山崎正友に見る「退転者」の共通項

 元弁護士・山崎正友の青年期時代を過去に取材した中で私が感じたことは、若いころは彼も信仰にまじめに取り組んでいたという事実である。そのことは兄弟等の親族や身近な同世代の人々も共通して証言していた。おかしくなり始めるのは、弁護士バッジを身に付けてからだ。仕事上「先生」と呼ばれる立場になり、教団内でも手厚く扱われるようになった。さまざまな誘惑が増えと、ここまでは世間一般でもよくあることであろう。
 こうした中で信仰人として求められることは、謙虚に、信仰の原点に立ち戻って「初心」を貫くことであったはずだが、彼にはそれができなかった。日常の信仰活動(勤行や唱題)がおそろかになり始め、道を転がりだすのにさほど時間はかからなかったようだ。

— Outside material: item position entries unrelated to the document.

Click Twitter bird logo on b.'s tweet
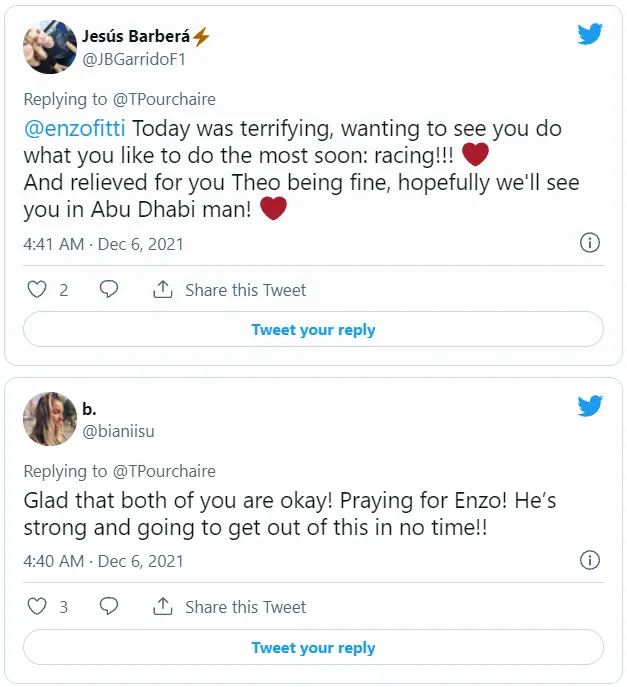This screenshot has width=627, height=687. (x=590, y=405)
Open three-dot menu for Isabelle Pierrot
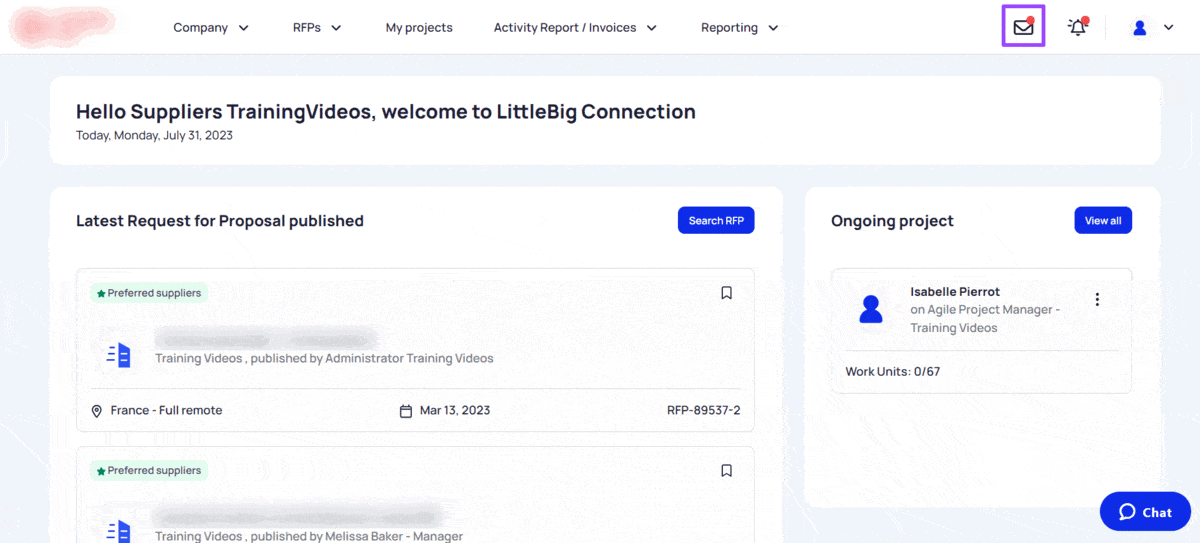The width and height of the screenshot is (1200, 543). pos(1097,299)
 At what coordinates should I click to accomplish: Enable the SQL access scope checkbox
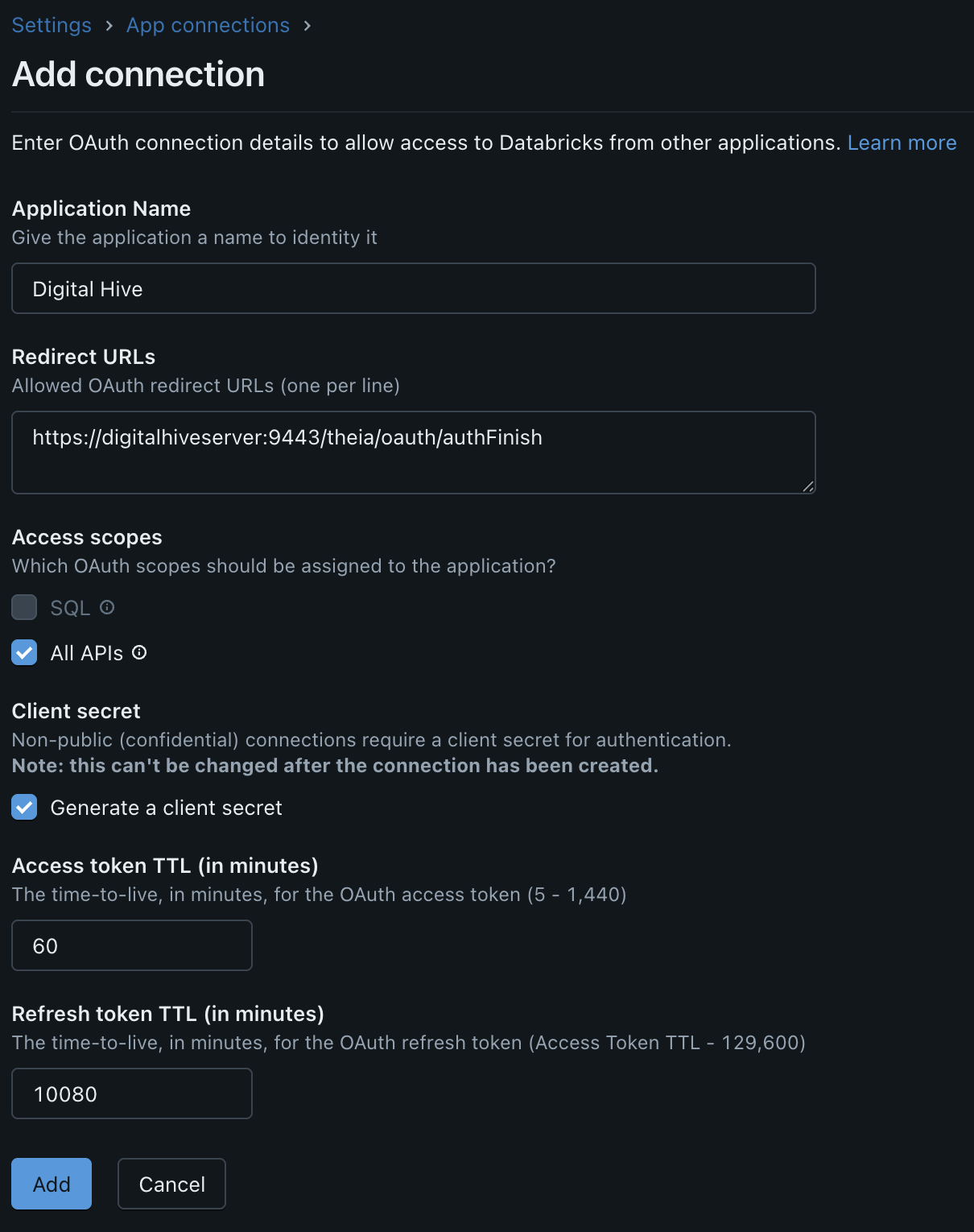(x=24, y=608)
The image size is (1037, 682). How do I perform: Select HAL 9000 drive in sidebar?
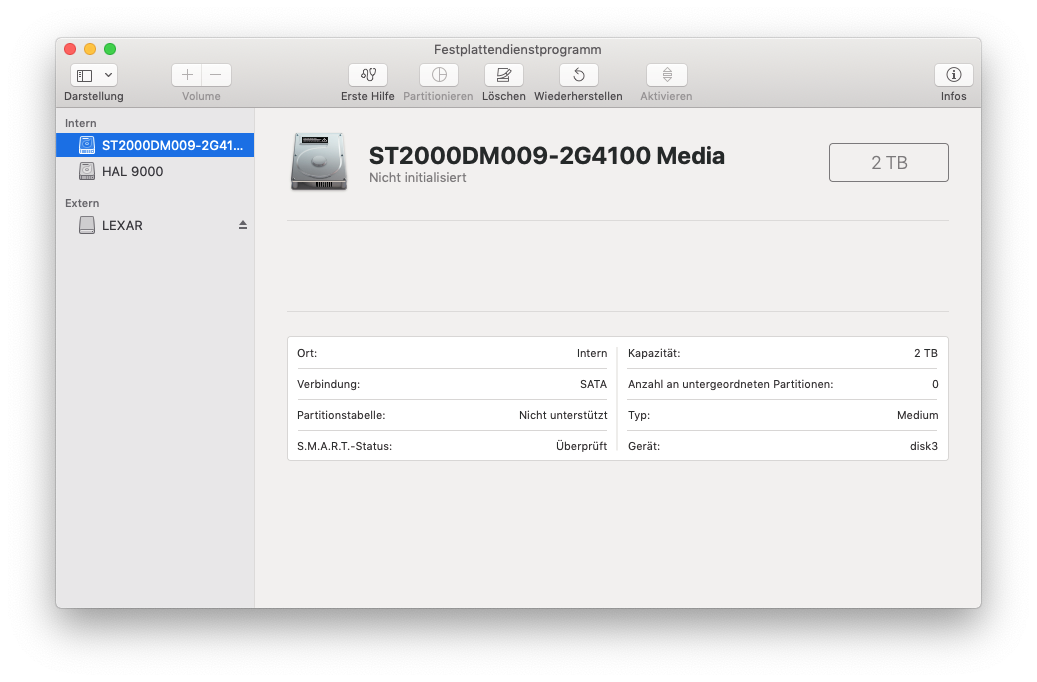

享楽的行動にふけるようになり、彼にとっての価値基準は「カネ」や「名誉」に変質し、本来の「何のため」といった目的観が欠けてしまった。
 具体的には、自ら金儲けのために手がけた冷凍食品会社シーホースを放漫経営で倒産させ、何十億円もの負債を背負い、借金取りに追われ、あげくに顧問先(依頼主=お客さん)の教団を恐喝――。教団側はやむなく同人を刑事告訴し(1980年6月5日)、さらにその後、教団から除名処分となる(同年9月6日)。山崎による「週刊文春」での実名連載が開始されるのは、同年10月のことであるが、覆面手記はすでにその前から始まっていた。
 結論的にいうと、山崎をはじめとする「退転者」に共通する特徴は、けっして自分の責任を認めようとはしないことである。山崎が自身の信仰をおかしくした原因は、本質的には自分自身の「中」にあった。だが、けっしてそれを認めることができない。すべてを外部環境のせい、つまりは自分以外の存在に求めようとする。これは客観的にも非常にわかりやすい特徴といえる。そのため彼の糾弾対象は、自身を告発した教団そのものに向けられ、同人の後半生は、すべて“教団憎し”の感情に基づく意趣返しのための行動に費やされることになった。事実とは関係なく、あることないことをまじえた教団攻撃が、死ぬまで延々と繰り返されたのである。
 退転者に見られる最大の共通項は、「すべて人のせい」という一点に尽きる。そのため、自身の行動を振り返る視点がすっぽりと抜け落ちてしまう。「他人を批判するだけの行動」が目につくのであれば、上記のパターンと同じ方程式にあることに注意を払う必要がある。